Lawyers are enforcing the rules of the game.

I know the rules are bullshit and people often deliberately frustrate the setting of the rules, but before making lawyers responsible for the crimes of the people they represent I would want to try everything else first.

Lawyers are enforcing the rules of the game.

Yeah, no, and being a regulatory lawyer in private practice is my day job. A lot of regulatory law is deliberately contorting and poking the process as hard and as wildly as possible, often in manners completely disconnected from the actual equities of the case, to achieve some sort of preferred policy result or outcome for the client.

I really cannot overstate how much I despise these lawyers. I don't believe for one moment that they actually believe that the asylum laws were intended to include migrants from countries that are simply unpleasant places to live. I think they know beyond any shadow of doubt that coaching economic migrants up on how to make asylum claims that result in them being released into the interior of the country is exploiting a loophole in how the law works. They want people to be able to migrate freely, they know they can exploit that loophole, and they feel morally righteous in doing so.

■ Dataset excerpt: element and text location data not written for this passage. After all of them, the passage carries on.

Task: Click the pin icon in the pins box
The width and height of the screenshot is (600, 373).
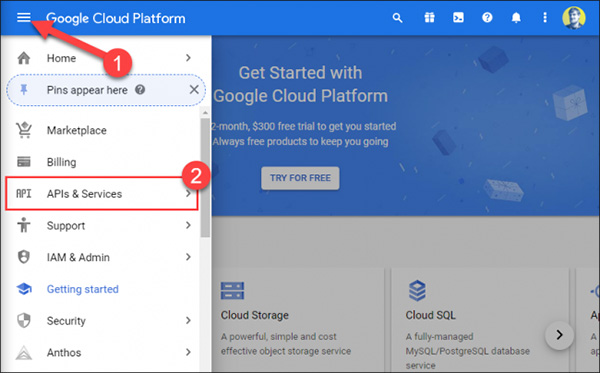Action: coord(24,90)
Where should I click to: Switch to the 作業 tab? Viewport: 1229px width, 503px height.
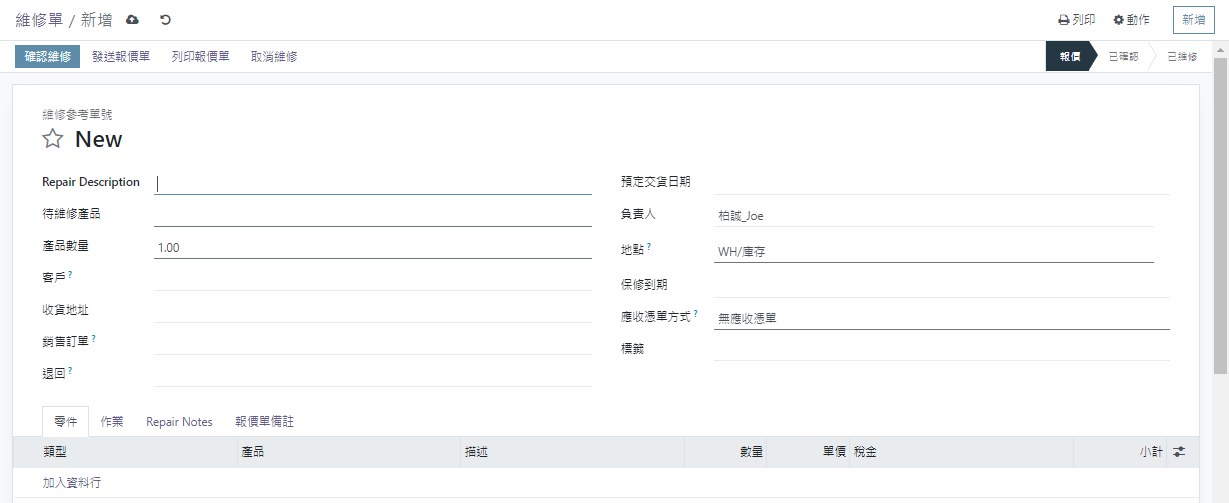tap(112, 422)
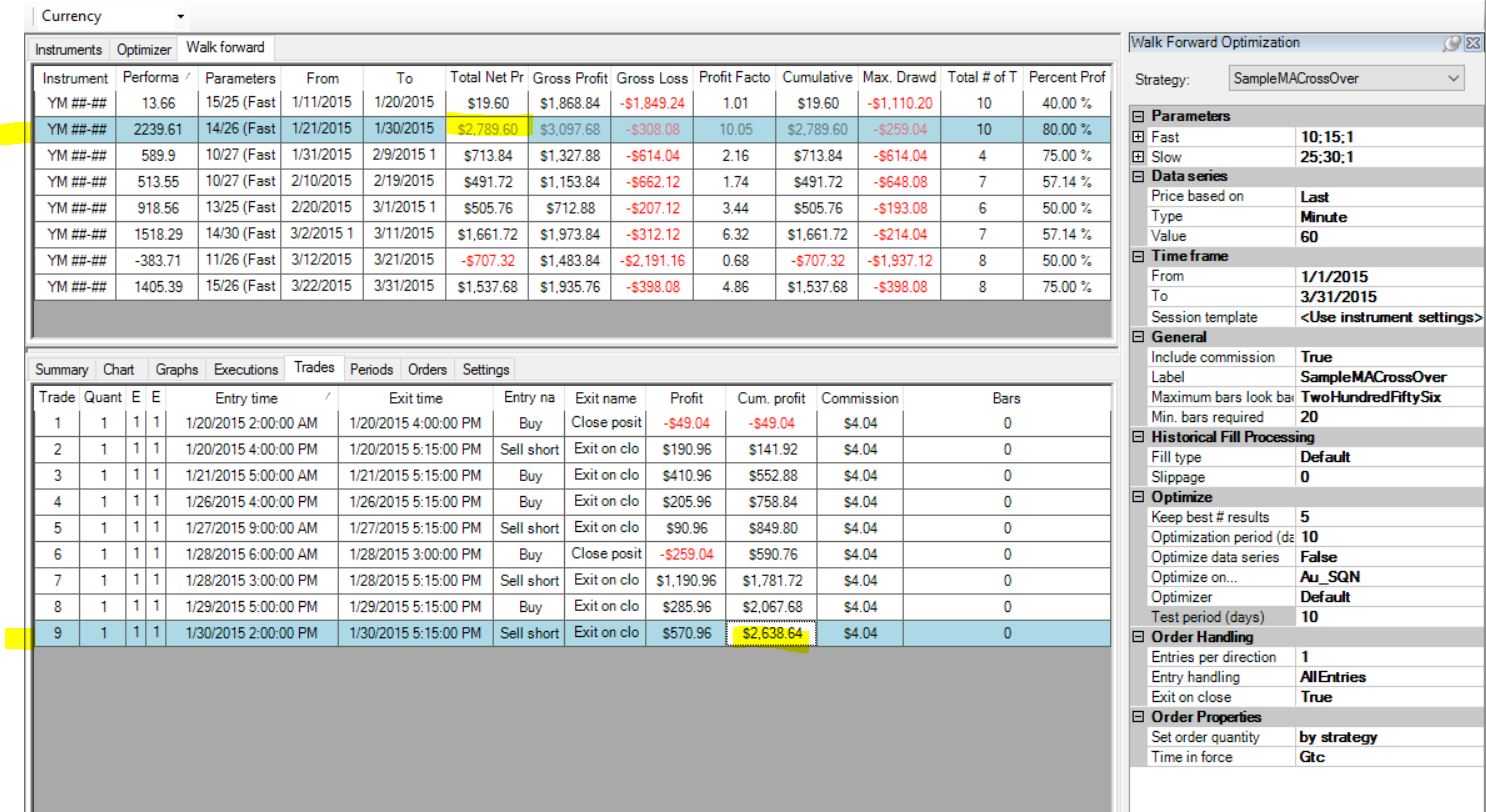The width and height of the screenshot is (1486, 812).
Task: Collapse the Time frame section
Action: (x=1138, y=256)
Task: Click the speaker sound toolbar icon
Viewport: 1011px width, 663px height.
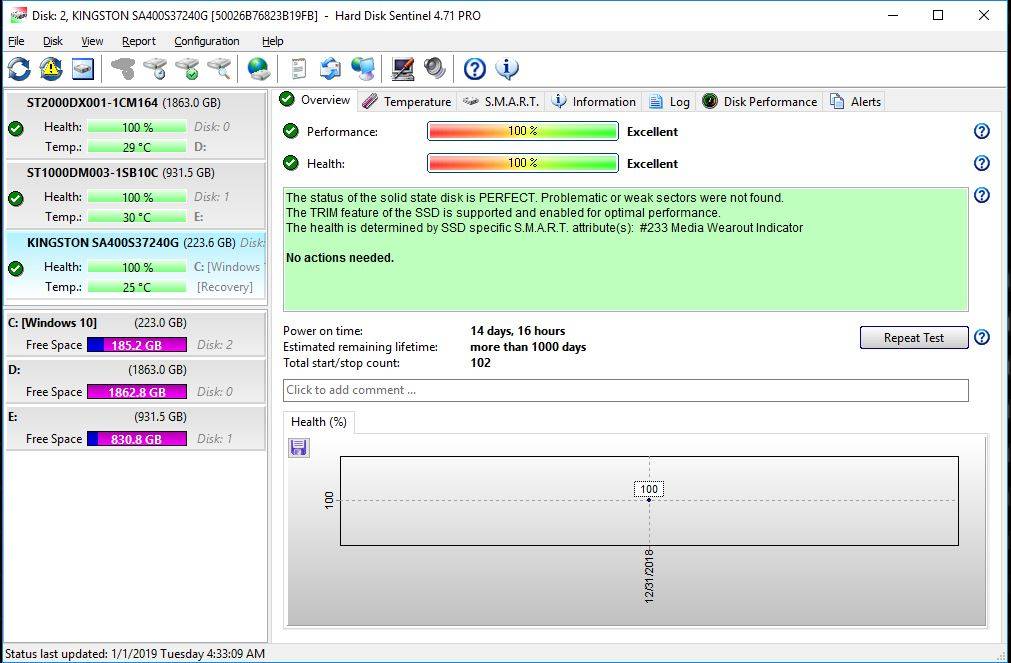Action: coord(435,69)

I don't know if Patchwork_October has the perfect solution, but it seems like a good enough workaround to curtail the worst of this behavior.

I really cannot overstate how much I despise these lawyer

If the answer to "why are we punishing the lawyers" is "because I hate them" then we have really cut through all the bullshit exceptionally fast.

I really like Patchwork_October's idea for requiring birthright sponsors for immigrants. I would go further and have them put up a bond to stop some judgement-proof patsy being used.

And I'm advocating changing the rules.

I honestly don't see the problem. If you're asserting that a person isn't a danger and can be released into the general population, you should be held accountable if you're wrong. Otherwise if that person goes and robs from someone, or rapes or murders, the cost of your bad decision is entirely externalised. Unless your terminal value is letting the most people stay in the country you possibly can, what's wrong with it?

And I'm advocating changing the rules.

To say that people questioning the rules get punished. Typical strongman behavior but I will try literally anything else.

If you have the power to punish lawyers for representing the wrong people, you also have the power to say those immigrants just do not have legal rights to stay in the country in the first place.